Work instructions: Find the line with "This screenshot has width=815, height=619.". Transcribe it and each later line of the data exactly, up to and including the last.

Saved entries:
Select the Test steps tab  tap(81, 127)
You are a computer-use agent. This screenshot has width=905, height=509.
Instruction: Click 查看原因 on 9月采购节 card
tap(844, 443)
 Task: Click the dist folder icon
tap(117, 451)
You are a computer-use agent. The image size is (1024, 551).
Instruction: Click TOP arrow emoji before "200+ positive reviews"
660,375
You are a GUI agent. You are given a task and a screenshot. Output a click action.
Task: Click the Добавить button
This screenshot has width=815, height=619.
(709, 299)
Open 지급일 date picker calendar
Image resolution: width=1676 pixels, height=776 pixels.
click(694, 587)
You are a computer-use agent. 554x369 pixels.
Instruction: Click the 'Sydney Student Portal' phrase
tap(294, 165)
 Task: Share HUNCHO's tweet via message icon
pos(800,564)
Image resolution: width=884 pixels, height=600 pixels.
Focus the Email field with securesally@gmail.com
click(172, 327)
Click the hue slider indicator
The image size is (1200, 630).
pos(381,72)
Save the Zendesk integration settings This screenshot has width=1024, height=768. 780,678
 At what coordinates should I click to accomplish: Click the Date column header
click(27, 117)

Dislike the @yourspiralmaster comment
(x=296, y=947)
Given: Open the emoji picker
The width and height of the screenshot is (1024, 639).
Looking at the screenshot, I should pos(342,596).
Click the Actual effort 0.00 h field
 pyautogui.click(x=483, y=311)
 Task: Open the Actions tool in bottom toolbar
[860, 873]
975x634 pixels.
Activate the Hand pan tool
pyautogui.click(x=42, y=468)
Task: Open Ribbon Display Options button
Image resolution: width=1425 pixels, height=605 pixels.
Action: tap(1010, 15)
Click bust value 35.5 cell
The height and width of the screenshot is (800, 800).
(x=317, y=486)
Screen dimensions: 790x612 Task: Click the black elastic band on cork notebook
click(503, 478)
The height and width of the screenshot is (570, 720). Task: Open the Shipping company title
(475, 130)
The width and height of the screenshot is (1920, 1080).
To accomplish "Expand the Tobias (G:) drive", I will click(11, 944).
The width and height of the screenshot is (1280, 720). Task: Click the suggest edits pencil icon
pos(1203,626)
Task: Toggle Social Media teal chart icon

Task result:
This screenshot has width=815, height=619.
(709, 299)
Open 지급일 date picker calendar
Image resolution: width=1676 pixels, height=776 pixels.
click(694, 587)
You are a computer-use agent. 554x369 pixels.
Instruction: Click the 'Sydney Student Portal' phrase
tap(294, 165)
 Task: Share HUNCHO's tweet via message icon
pos(800,564)
Image resolution: width=884 pixels, height=600 pixels.
Focus the Email field with securesally@gmail.com
click(172, 327)
Click the hue slider indicator
The image size is (1200, 630).
pos(381,72)
Save the Zendesk integration settings This screenshot has width=1024, height=768. 780,678
 At what coordinates should I click to accomplish: Click the Date column header
click(27, 117)

Dislike the @yourspiralmaster comment
(x=296, y=947)
Given: Open the emoji picker
The width and height of the screenshot is (1024, 639).
Looking at the screenshot, I should pos(342,596).
Click the Actual effort 0.00 h field
 pyautogui.click(x=483, y=311)
 Task: Open the Actions tool in bottom toolbar
[860, 873]
975x634 pixels.
Activate the Hand pan tool
pyautogui.click(x=42, y=468)
Task: Open Ribbon Display Options button
Image resolution: width=1425 pixels, height=605 pixels.
Action: tap(1010, 15)
Click bust value 35.5 cell
The height and width of the screenshot is (800, 800).
(x=317, y=486)
Screen dimensions: 790x612 Task: Click the black elastic band on cork notebook
click(503, 478)
The height and width of the screenshot is (570, 720). Task: Open the Shipping company title
(475, 130)
The width and height of the screenshot is (1920, 1080).
To accomplish "Expand the Tobias (G:) drive", I will click(11, 944).
The width and height of the screenshot is (1280, 720). Task: Click the suggest edits pencil icon
pos(1203,626)
Task: Toggle Social Media teal chart icon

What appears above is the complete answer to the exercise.